> [Activity]:
From the entries below, please output exactly the lines starting at the one containing "Task: Open the Daisy Liu account avatar" and ending at the one containing "Given: Click the horizontal scrollbar right", both included.

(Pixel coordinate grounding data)
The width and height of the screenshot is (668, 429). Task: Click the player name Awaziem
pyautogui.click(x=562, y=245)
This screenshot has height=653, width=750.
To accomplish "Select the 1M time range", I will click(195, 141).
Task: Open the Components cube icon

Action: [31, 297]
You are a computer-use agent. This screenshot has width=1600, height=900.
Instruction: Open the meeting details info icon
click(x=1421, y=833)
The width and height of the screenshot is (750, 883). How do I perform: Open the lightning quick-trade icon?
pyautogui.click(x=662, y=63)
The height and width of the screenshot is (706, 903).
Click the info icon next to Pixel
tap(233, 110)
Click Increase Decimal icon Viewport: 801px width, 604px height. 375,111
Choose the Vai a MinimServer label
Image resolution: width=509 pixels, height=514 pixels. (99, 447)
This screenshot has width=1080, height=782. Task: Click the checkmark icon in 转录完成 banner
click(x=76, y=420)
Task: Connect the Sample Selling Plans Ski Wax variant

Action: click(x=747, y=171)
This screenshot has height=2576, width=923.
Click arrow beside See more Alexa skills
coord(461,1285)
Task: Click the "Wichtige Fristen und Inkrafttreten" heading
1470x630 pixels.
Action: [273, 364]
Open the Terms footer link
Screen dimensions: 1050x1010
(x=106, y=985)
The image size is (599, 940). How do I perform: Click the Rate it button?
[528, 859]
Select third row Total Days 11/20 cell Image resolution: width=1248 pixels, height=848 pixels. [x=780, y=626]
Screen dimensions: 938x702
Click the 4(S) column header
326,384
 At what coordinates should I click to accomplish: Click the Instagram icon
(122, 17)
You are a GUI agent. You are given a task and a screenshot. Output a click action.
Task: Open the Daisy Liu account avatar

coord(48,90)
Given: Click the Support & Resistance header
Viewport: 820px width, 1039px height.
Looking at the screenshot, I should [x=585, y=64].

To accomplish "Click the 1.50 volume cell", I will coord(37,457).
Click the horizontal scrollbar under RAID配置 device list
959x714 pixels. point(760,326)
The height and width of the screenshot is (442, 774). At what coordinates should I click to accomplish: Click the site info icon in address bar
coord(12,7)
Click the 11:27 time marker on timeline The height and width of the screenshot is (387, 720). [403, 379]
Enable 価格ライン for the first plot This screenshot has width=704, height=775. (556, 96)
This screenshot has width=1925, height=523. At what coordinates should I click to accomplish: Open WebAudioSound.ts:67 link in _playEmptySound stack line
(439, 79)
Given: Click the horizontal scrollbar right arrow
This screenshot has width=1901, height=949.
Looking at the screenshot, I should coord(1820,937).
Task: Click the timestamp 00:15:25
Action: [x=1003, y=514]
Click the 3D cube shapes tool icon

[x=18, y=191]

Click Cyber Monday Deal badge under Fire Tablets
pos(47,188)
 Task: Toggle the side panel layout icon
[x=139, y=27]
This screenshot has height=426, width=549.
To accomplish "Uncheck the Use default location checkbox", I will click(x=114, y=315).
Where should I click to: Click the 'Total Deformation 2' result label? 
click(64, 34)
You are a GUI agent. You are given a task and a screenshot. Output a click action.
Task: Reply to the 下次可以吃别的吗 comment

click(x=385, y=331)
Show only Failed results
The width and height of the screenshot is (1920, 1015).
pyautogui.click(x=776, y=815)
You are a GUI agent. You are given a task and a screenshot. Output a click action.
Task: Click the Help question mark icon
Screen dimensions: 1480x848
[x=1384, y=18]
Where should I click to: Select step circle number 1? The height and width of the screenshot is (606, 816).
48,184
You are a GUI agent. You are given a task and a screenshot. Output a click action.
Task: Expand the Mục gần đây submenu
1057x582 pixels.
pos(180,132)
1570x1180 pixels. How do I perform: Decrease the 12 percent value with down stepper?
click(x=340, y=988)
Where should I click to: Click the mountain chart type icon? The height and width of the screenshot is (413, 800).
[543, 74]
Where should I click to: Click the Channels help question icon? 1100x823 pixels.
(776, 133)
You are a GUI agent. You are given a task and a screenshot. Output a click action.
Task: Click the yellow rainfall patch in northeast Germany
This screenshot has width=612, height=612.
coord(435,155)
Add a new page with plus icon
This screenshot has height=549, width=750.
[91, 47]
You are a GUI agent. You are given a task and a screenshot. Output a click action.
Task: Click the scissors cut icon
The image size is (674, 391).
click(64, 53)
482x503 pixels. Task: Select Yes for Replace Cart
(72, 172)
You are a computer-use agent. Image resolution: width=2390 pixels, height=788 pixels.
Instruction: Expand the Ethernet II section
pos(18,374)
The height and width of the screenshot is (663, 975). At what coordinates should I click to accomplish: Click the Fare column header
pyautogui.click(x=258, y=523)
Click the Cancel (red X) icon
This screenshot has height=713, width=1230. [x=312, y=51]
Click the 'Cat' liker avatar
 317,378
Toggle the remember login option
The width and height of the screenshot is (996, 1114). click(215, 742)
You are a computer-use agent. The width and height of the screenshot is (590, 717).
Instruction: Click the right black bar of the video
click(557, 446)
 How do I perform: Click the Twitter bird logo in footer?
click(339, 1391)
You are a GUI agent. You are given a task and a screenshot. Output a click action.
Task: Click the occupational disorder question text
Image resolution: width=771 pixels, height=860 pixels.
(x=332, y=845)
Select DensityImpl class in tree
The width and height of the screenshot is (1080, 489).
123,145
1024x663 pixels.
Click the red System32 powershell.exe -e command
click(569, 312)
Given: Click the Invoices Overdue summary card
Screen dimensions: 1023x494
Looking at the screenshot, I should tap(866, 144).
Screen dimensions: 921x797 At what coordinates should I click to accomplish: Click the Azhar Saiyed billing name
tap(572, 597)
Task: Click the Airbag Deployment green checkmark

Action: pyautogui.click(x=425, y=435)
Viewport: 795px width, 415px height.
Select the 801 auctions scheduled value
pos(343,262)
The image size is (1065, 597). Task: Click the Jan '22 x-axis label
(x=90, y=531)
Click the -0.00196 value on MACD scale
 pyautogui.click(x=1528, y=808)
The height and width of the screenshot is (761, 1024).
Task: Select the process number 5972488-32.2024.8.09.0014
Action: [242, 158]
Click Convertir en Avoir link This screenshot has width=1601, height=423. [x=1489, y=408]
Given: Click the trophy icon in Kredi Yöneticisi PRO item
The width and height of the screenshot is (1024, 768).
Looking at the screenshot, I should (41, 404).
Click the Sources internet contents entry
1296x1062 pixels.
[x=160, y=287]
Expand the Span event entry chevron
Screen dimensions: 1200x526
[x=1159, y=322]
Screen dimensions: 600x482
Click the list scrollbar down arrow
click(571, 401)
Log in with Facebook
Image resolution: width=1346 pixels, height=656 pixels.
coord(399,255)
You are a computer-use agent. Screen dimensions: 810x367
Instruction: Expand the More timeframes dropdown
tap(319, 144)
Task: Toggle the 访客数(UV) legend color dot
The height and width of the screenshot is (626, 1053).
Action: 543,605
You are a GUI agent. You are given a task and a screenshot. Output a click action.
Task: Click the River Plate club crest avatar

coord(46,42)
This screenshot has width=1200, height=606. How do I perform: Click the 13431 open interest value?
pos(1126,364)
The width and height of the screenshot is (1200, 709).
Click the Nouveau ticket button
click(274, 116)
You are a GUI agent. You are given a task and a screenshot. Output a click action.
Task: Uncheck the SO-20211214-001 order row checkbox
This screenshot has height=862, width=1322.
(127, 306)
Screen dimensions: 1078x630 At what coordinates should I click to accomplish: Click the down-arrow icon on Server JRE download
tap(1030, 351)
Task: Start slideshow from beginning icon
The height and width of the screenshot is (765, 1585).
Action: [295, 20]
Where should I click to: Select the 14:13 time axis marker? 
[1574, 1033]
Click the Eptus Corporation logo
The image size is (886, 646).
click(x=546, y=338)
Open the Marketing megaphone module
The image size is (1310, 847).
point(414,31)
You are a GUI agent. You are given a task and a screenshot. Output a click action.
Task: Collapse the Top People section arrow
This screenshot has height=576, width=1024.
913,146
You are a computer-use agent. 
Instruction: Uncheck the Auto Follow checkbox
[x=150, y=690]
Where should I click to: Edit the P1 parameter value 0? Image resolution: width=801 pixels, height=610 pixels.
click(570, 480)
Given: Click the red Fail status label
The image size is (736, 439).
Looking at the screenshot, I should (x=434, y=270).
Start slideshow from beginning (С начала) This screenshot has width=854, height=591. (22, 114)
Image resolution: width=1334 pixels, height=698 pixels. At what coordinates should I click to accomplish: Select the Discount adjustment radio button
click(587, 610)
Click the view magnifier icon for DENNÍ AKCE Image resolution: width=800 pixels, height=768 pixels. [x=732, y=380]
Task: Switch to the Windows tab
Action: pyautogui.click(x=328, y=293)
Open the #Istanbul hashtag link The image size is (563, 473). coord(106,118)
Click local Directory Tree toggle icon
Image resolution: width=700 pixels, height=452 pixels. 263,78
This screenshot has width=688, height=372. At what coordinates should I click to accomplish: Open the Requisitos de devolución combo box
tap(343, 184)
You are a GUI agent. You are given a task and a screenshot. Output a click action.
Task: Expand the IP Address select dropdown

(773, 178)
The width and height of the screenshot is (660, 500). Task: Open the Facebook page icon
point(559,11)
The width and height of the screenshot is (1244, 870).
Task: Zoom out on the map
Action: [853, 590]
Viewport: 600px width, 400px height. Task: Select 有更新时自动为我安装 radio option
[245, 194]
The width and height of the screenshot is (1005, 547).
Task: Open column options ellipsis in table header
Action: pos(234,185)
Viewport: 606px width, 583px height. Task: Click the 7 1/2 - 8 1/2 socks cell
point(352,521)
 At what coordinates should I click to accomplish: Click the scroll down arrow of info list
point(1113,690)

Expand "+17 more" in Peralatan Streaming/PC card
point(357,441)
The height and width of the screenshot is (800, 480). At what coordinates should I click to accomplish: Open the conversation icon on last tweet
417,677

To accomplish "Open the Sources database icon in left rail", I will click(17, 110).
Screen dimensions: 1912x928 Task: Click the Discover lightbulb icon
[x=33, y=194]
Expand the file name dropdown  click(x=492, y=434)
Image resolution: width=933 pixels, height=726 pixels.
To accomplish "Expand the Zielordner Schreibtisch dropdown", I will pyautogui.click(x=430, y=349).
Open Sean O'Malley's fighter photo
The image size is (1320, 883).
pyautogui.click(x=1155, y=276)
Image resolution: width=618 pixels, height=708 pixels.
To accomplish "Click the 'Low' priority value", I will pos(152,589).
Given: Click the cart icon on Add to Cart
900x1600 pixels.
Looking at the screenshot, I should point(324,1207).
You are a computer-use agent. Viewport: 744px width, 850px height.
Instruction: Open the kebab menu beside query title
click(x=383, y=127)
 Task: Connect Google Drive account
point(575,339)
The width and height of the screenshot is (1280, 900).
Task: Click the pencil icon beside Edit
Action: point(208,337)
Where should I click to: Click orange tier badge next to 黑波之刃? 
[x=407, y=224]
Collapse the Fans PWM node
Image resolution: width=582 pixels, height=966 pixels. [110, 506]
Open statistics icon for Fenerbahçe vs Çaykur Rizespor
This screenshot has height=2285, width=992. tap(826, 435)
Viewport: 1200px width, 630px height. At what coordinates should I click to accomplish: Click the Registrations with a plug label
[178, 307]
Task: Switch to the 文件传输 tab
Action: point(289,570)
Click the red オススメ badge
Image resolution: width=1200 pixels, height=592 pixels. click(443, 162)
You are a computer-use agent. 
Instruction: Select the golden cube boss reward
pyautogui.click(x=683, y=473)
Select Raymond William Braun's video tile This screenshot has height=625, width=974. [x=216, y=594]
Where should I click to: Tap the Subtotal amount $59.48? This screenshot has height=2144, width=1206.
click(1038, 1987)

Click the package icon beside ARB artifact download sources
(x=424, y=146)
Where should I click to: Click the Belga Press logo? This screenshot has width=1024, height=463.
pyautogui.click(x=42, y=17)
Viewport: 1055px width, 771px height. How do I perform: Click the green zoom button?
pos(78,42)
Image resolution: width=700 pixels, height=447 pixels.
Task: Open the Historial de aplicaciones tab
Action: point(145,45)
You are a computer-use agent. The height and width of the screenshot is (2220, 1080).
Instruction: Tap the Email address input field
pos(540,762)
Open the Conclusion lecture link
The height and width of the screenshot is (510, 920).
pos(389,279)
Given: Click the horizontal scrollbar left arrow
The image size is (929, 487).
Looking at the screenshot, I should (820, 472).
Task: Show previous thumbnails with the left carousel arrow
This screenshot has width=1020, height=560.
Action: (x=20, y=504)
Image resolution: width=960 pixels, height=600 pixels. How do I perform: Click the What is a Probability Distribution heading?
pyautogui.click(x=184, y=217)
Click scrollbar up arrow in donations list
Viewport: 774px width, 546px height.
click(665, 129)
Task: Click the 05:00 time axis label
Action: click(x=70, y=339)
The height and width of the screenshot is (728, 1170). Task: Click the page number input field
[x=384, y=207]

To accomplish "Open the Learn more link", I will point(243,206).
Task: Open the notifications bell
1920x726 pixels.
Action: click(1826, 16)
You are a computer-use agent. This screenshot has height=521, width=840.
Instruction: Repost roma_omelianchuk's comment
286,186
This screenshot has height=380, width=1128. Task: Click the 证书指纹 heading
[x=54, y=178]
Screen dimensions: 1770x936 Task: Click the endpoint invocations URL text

> [Output of the task]:
Task: Open the Daisy Liu account avatar

coord(48,90)
Given: Click the Support & Resistance header
Viewport: 820px width, 1039px height.
Looking at the screenshot, I should [x=585, y=64].

To accomplish "Click the 1.50 volume cell", I will coord(37,457).
Click the horizontal scrollbar under RAID配置 device list
959x714 pixels. point(760,326)
The height and width of the screenshot is (442, 774). At what coordinates should I click to accomplish: Click the site info icon in address bar
coord(12,7)
Click the 11:27 time marker on timeline The height and width of the screenshot is (387, 720). [403, 379]
Enable 価格ライン for the first plot This screenshot has width=704, height=775. (556, 96)
This screenshot has width=1925, height=523. At what coordinates should I click to accomplish: Open WebAudioSound.ts:67 link in _playEmptySound stack line
(439, 79)
Given: Click the horizontal scrollbar right arrow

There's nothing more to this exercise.